Problems with the league office? It’s not like fans of pro sports in North America don’t have discontent toward leaders of the respective leagues (ask an NHL fan their opinion of league commissioner Gary Bettman). That’s not to say that there aren’t issues. If Don Garber has stayed on too long as commissioner could be debated. Whether Ray Whitworth, the controversial vice president for operations and security, has undercut Garber’s power with his heavy-handed treatment of supporters’ groups could be an issue. The strangeness, and mystery, that is MLS player acquisition rules can always be changed. The leeway MLS has given to NYCFC and Miami that hasn’t been given to other expansion teams, especially on stadium issues, isn’t the best. The Chivas USA/LAFC situation wasn’t the smoothest of transitions.
Overall, MLS is not much different than the NHL or NBA as far as structure. But where MLS is different from the other four major leagues is supporters’ culture, which MLS had to embrace to grow and expand. Once MLS figured out that trying to appeal to “soccer moms” was a failure, and they started trying to embrace the hardcore soccer fan, then the league started to hit its stride. One of the big reasons the Sounders-Timbers rivalry has become known worldwide is because of the tifos, chants and hard work done by groups like the Emerald City Supporters and the Timbers Army. It’s the supporters groups that make MLS stand out from the other leagues, and it needs to embrace it more and reduce situations like Whitworth’s run-ins with Los Angeles’ Angel City Brigade in 2015 and DC United’s District Ultras in 2016.

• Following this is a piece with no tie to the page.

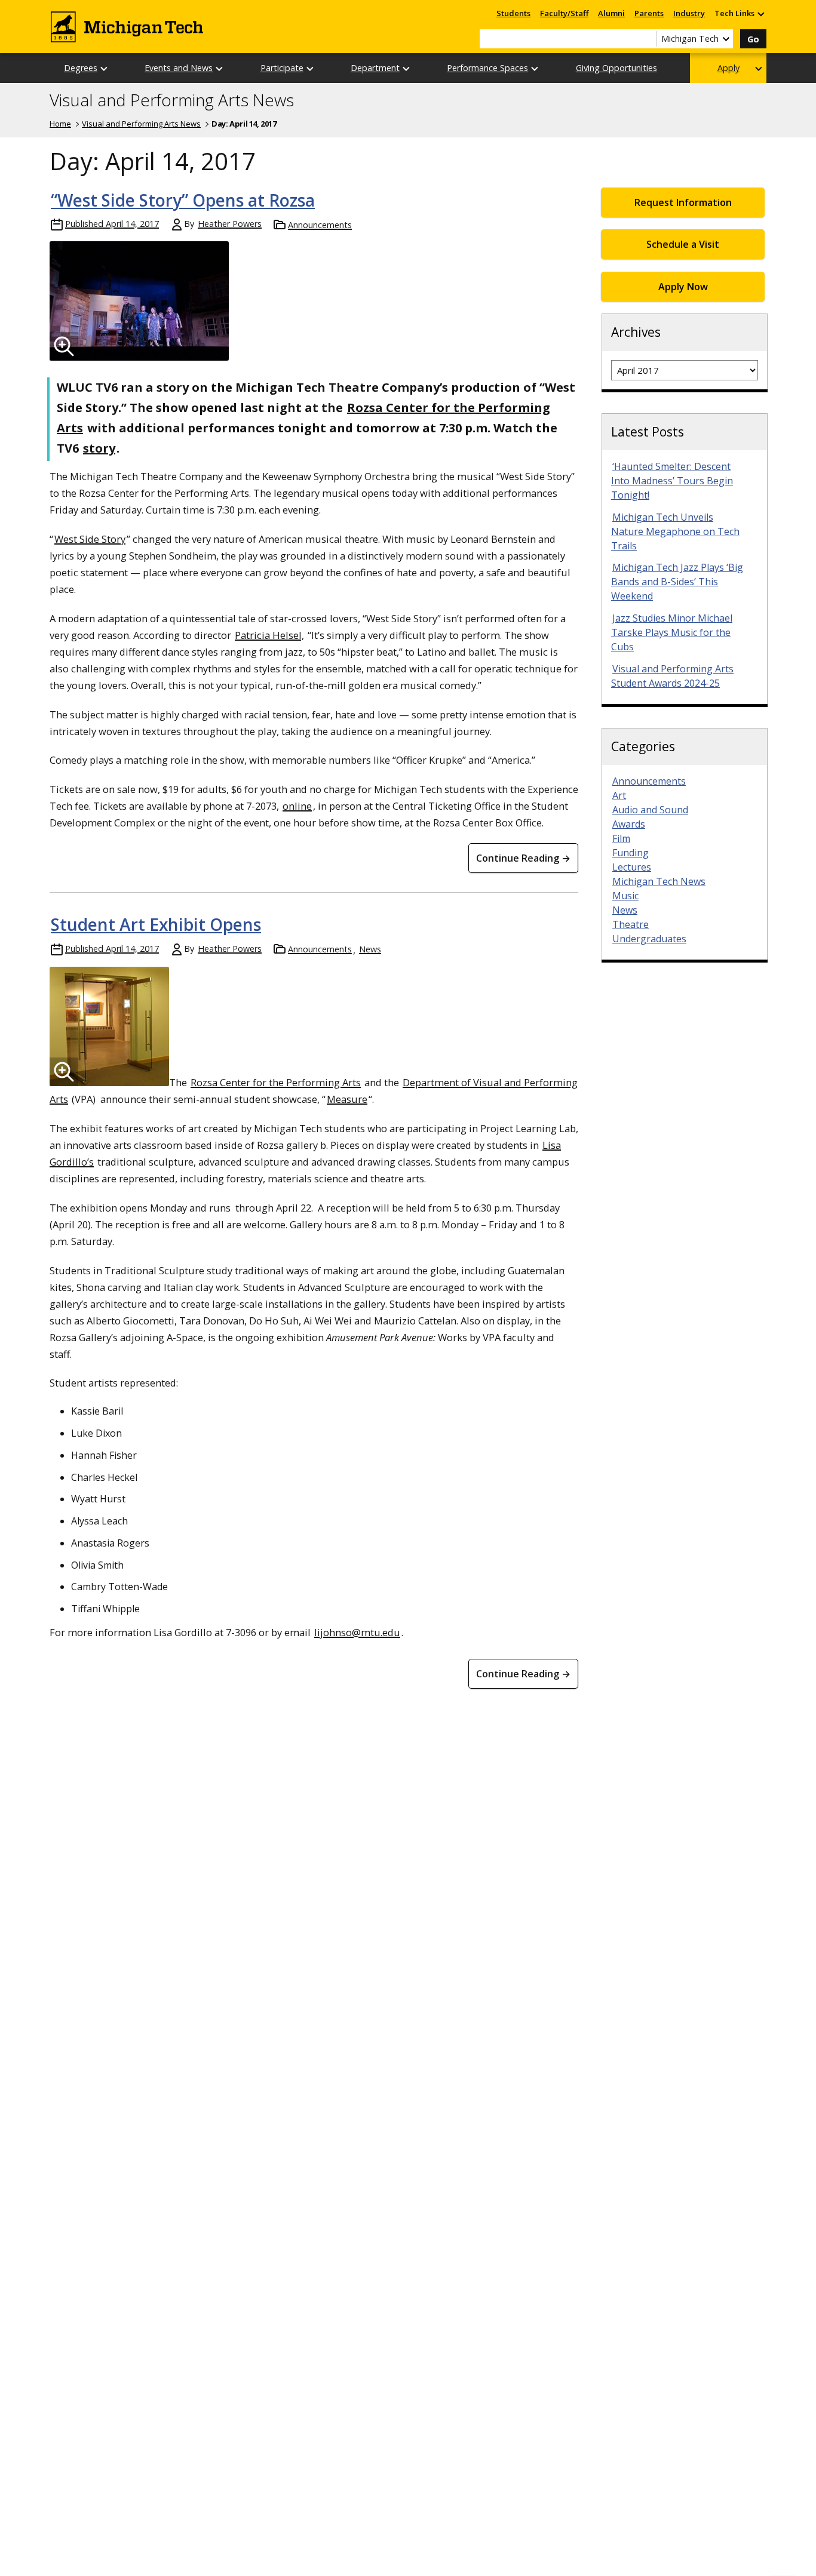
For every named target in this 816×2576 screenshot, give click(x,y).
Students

The connection to the US Soccer Federation is also different from the other major leagues in North America, but might be closer to the college structure, with the USSF playing the role of the NCAA and MLS playing the role of the Power Five (SEC, Big Ten, Pac-12, ACC, Big 12). Of course, the NCAA doesn’t organize national teams, but the closeness and occasional conflict between the USSF and MLS isn’t much different than the NCAA-Power Five relationship.
Is MLS perfect? Not even close. Can it get better? Of course it can. Shall it try to emulate the major leagues of Europe? No way. Should decisions be more transparent? They must. Is growth important? It’s crucial to the future success of the league. Should supporters’ groups be more respected? It’s vital that they are. Will the MLS haters, the pro/rel zealots, ever be satisfied with what MLS does, and even ignore its successes? Always.
But, overall…has MLS become a significant part of the North American sports scene, establishing itself as a professional sports league that succeeds and grows because it follows the North American ways of success, establishing its own path in the process? Can MLS claim to be the fifth major North American sports league, and have the attendance figures and longevity to back it up?